— WHAT THE TASK REQUIRES —
Starting at the line with "Task: Toggle the Показывать подпись checkbox", copy each line through the last one below exactly as written, without any pictures.

— Stored items —
..........

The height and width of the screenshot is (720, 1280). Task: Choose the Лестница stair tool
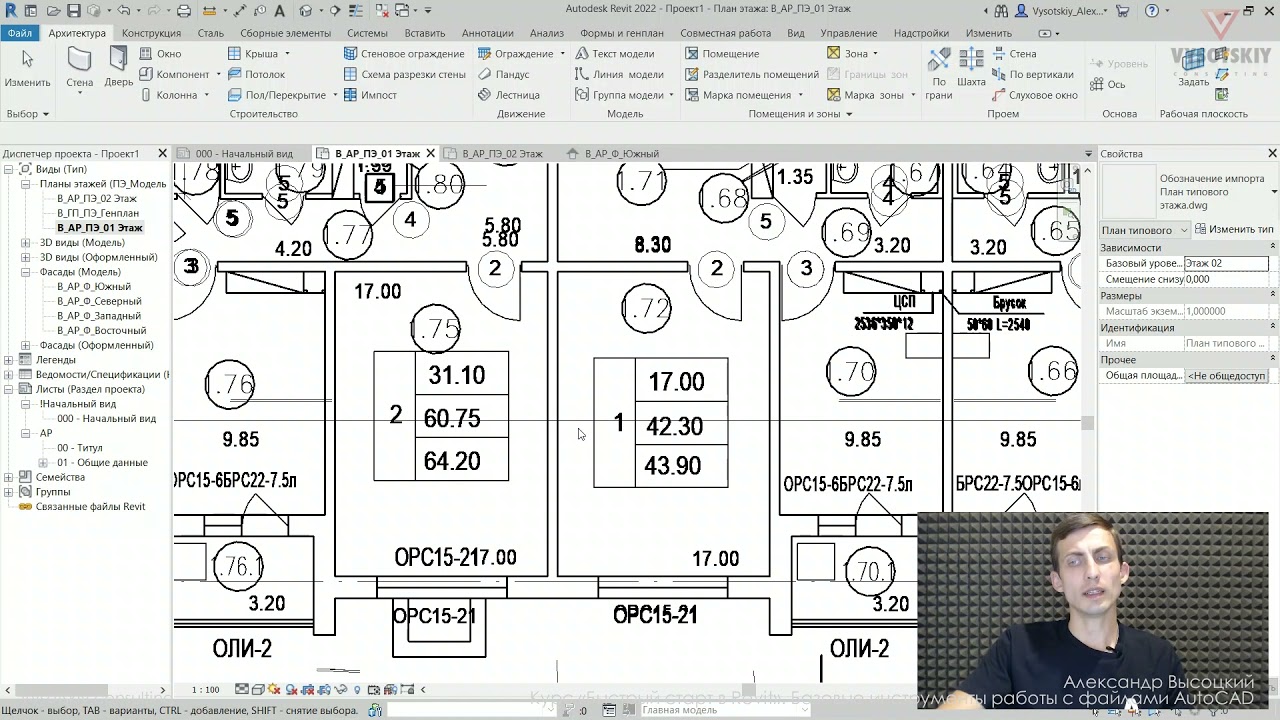pyautogui.click(x=509, y=95)
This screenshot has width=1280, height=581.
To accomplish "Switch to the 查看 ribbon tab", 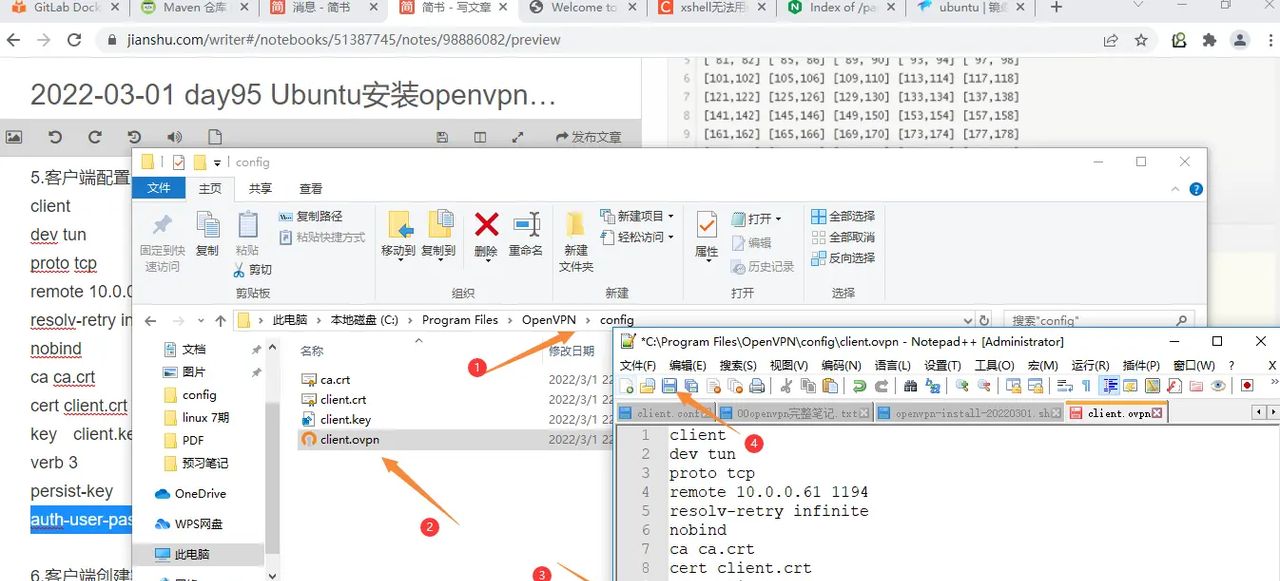I will [312, 190].
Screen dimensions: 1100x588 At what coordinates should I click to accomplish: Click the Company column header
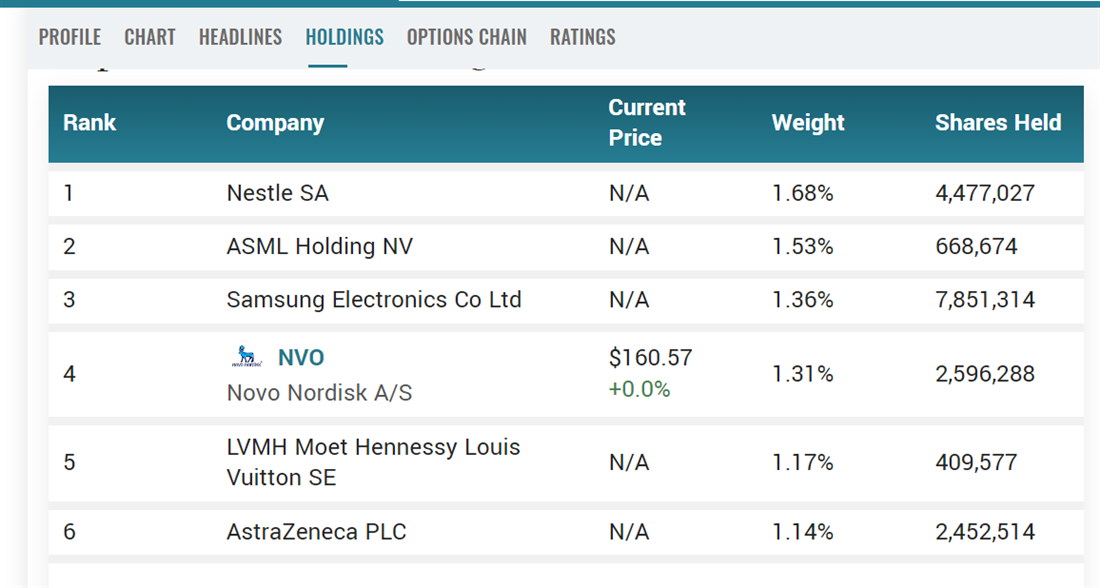(275, 123)
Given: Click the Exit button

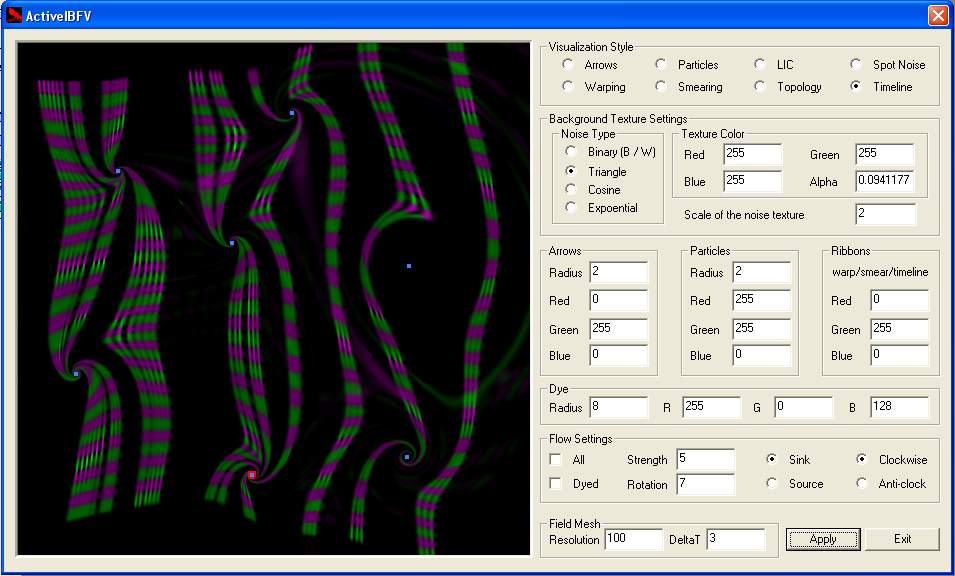Looking at the screenshot, I should [x=902, y=539].
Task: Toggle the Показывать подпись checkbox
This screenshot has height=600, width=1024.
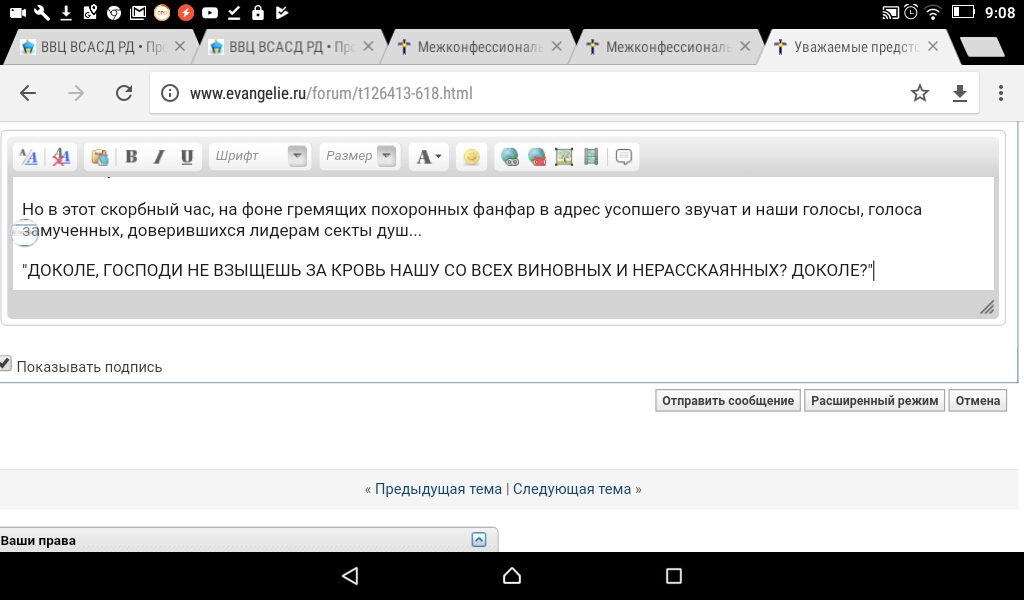Action: pos(5,364)
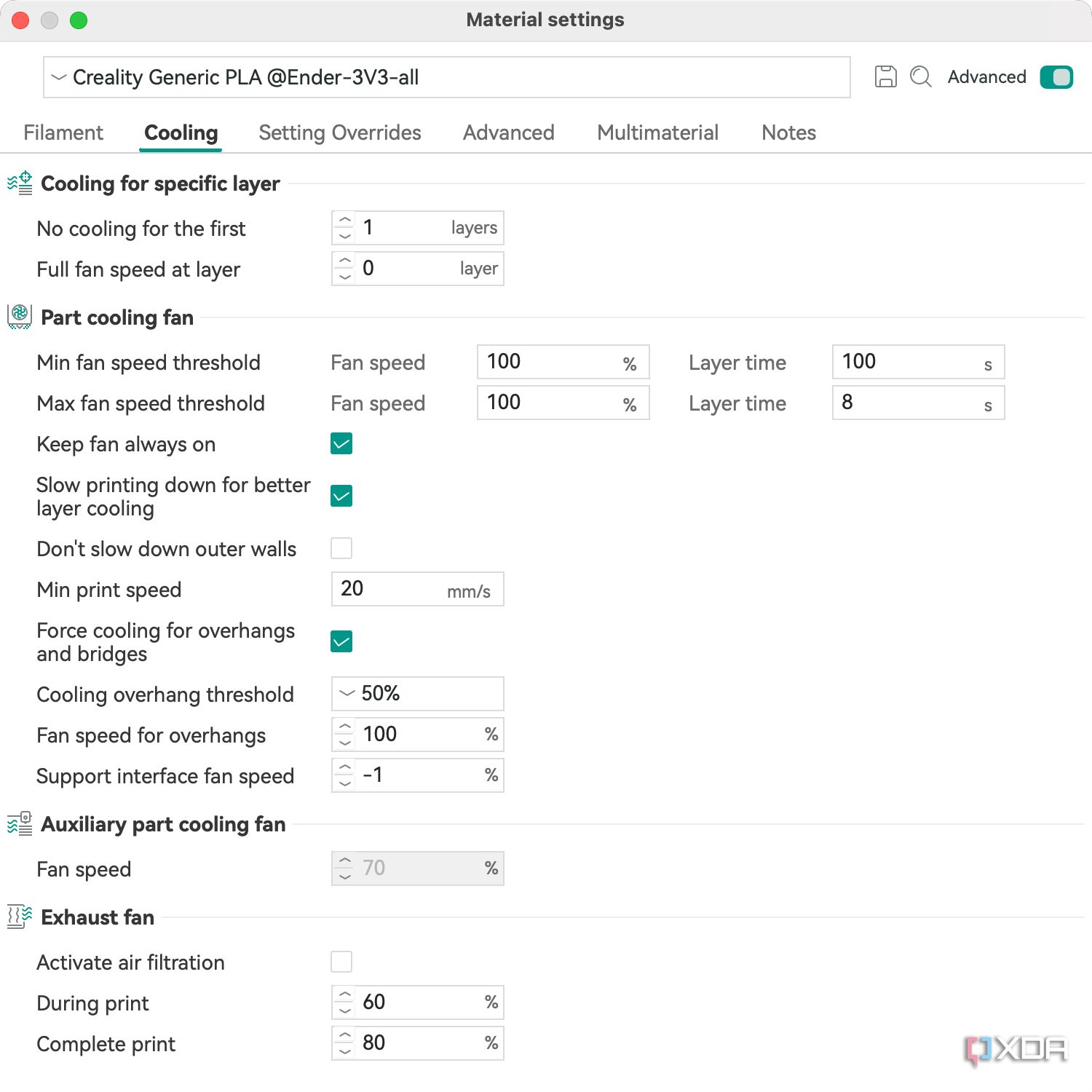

..........

— FINISHED TASK —
Task: Toggle the Показывать подпись checkbox
This screenshot has height=600, width=1024.
Action: pos(5,364)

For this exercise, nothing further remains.